> [Problem requirements] Below are entries to be transcribed exactly; exclude the pictures from the copy.
[[ Record excerpts open ]]
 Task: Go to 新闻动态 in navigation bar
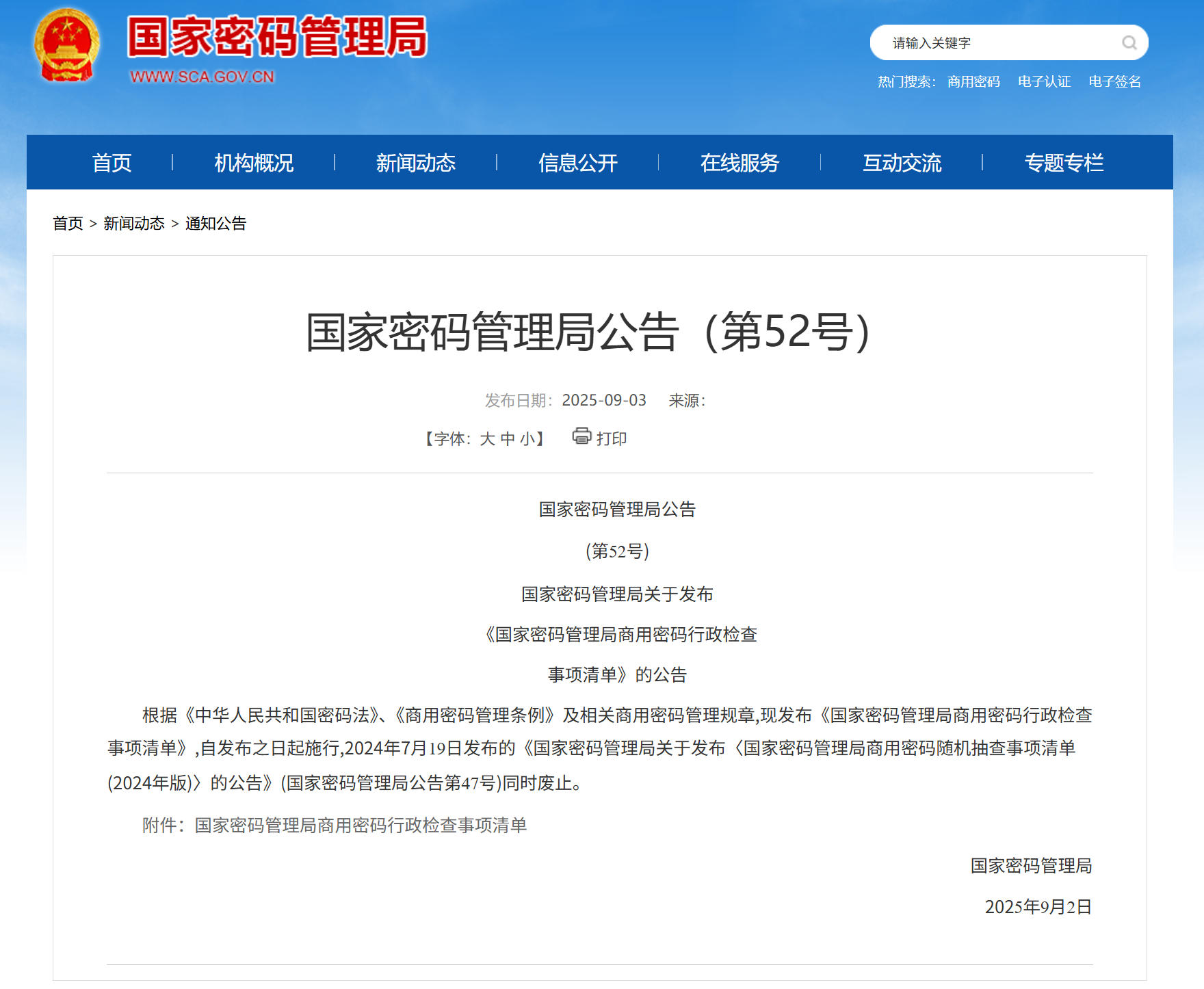[x=415, y=163]
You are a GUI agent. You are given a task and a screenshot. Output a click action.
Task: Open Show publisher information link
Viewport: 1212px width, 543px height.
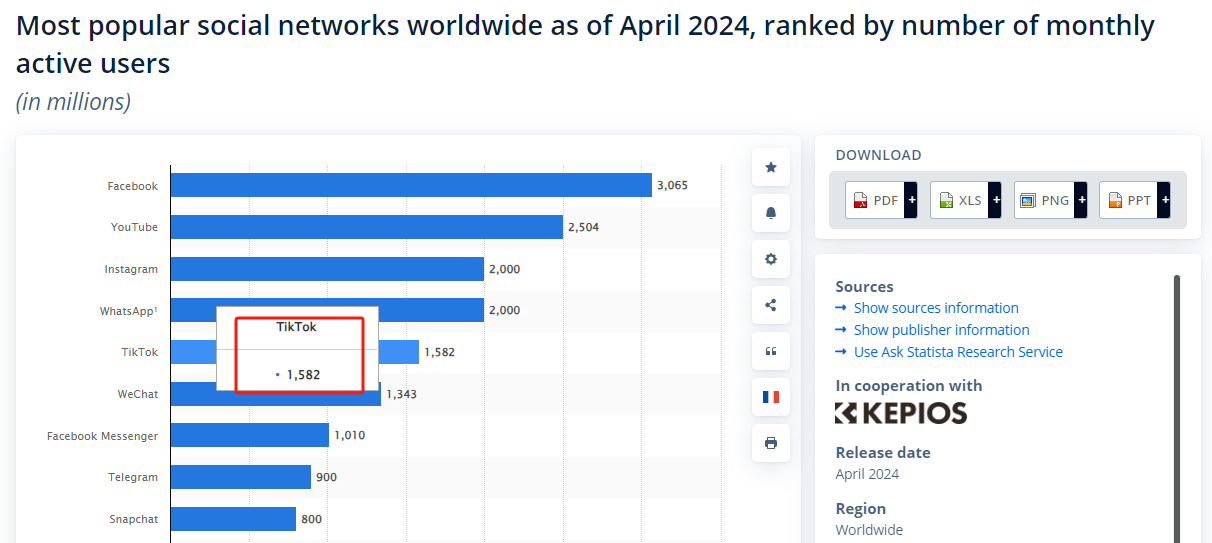point(940,330)
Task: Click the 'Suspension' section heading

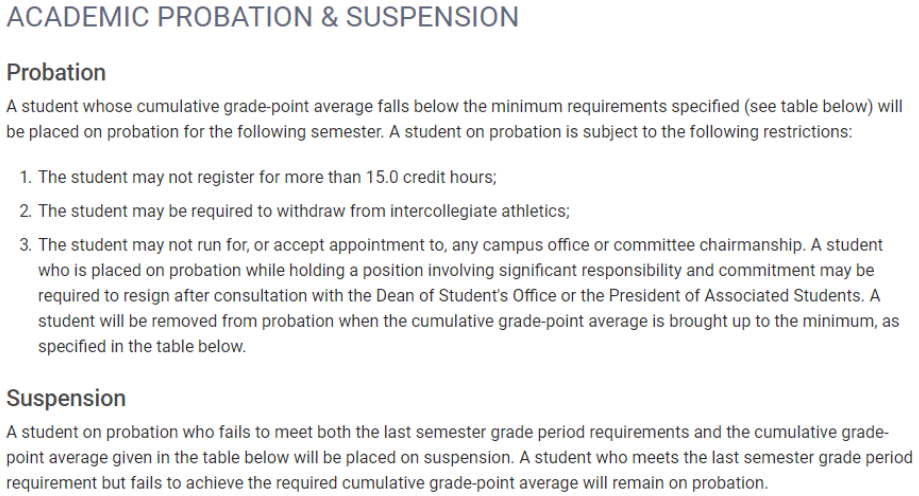Action: coord(66,398)
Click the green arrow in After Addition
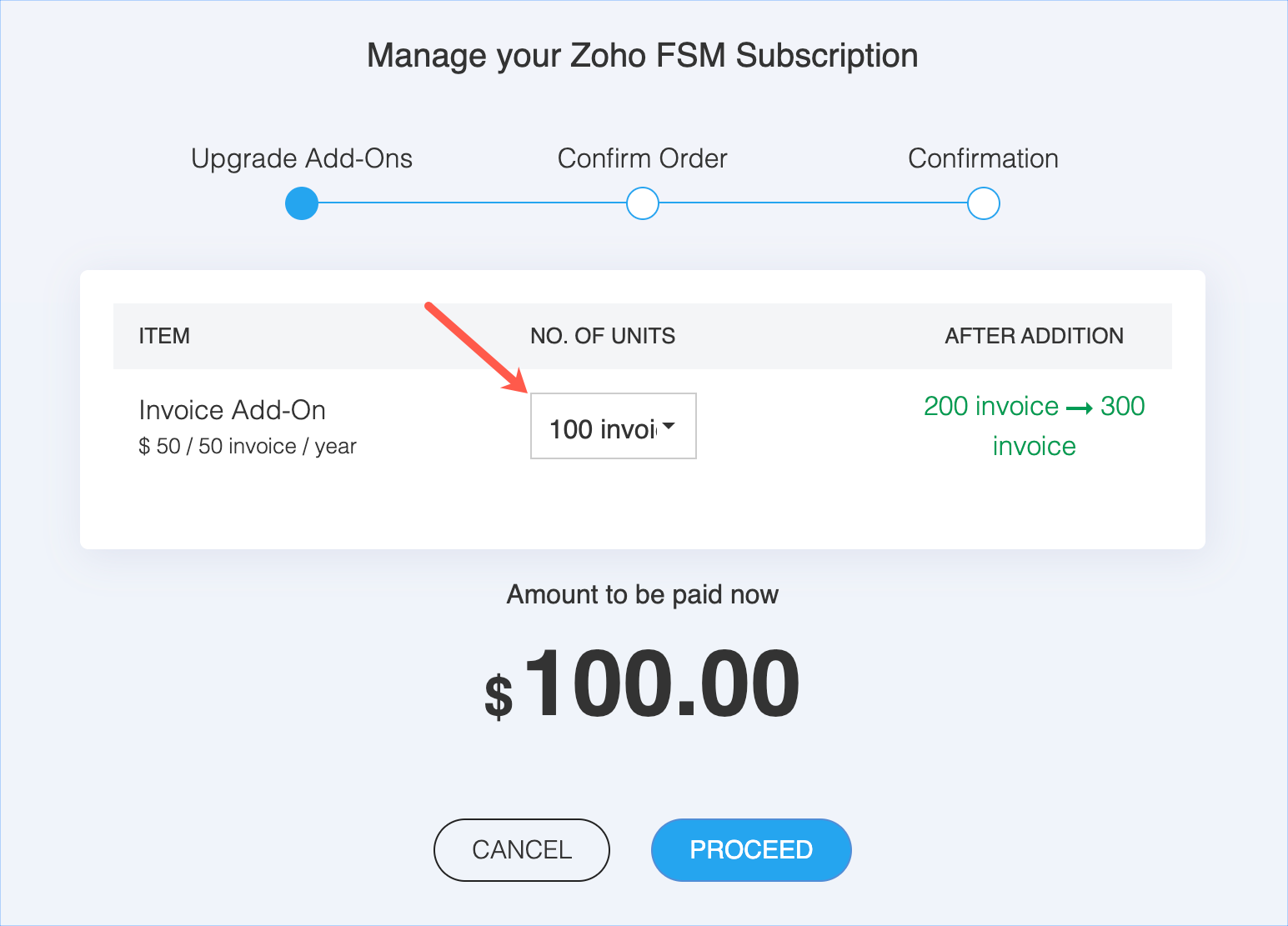1288x926 pixels. (x=1080, y=408)
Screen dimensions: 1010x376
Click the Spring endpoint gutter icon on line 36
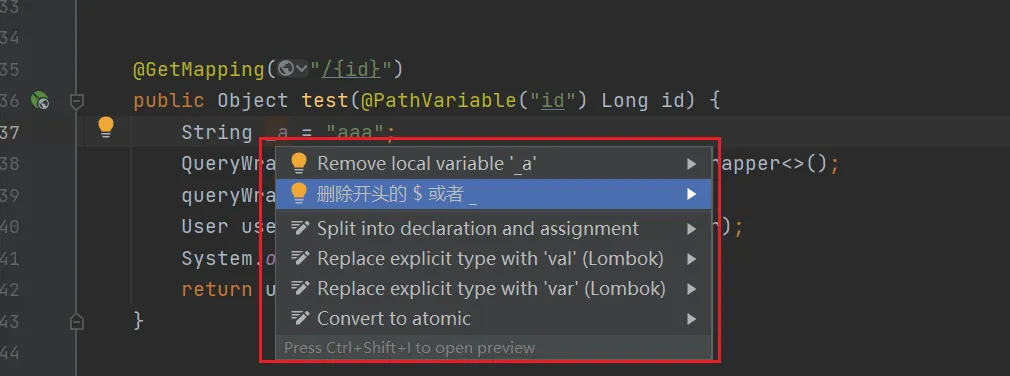click(x=40, y=100)
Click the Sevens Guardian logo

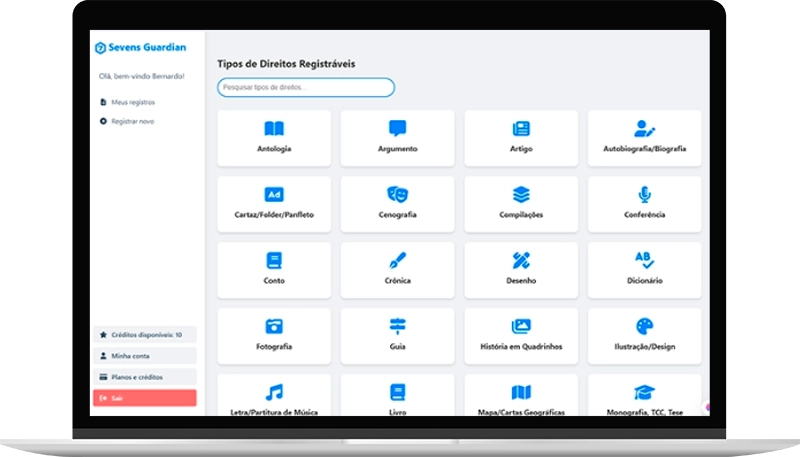139,47
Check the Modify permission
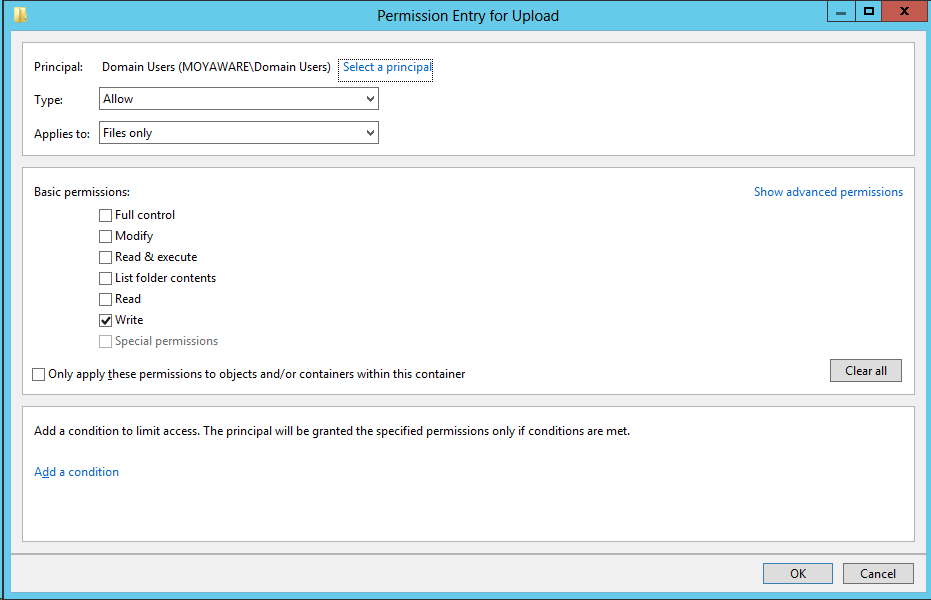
[[ Record excerpts closed ]]
> [Completed task]
 Task: Go to 新闻动态 in navigation bar
[x=415, y=163]
You are a GUI agent. You are given a task and a screenshot. Output a click action.
Task: Open Show publisher information link
Viewport: 1212px width, 543px height.
point(940,330)
Task: Click the 'Suspension' section heading

Action: coord(66,398)
Click the green arrow in After Addition
1288x926 pixels. (x=1080, y=408)
Screen dimensions: 1010x376
Click the Spring endpoint gutter icon on line 36
click(x=40, y=100)
Click the Sevens Guardian logo

139,47
Check the Modify permission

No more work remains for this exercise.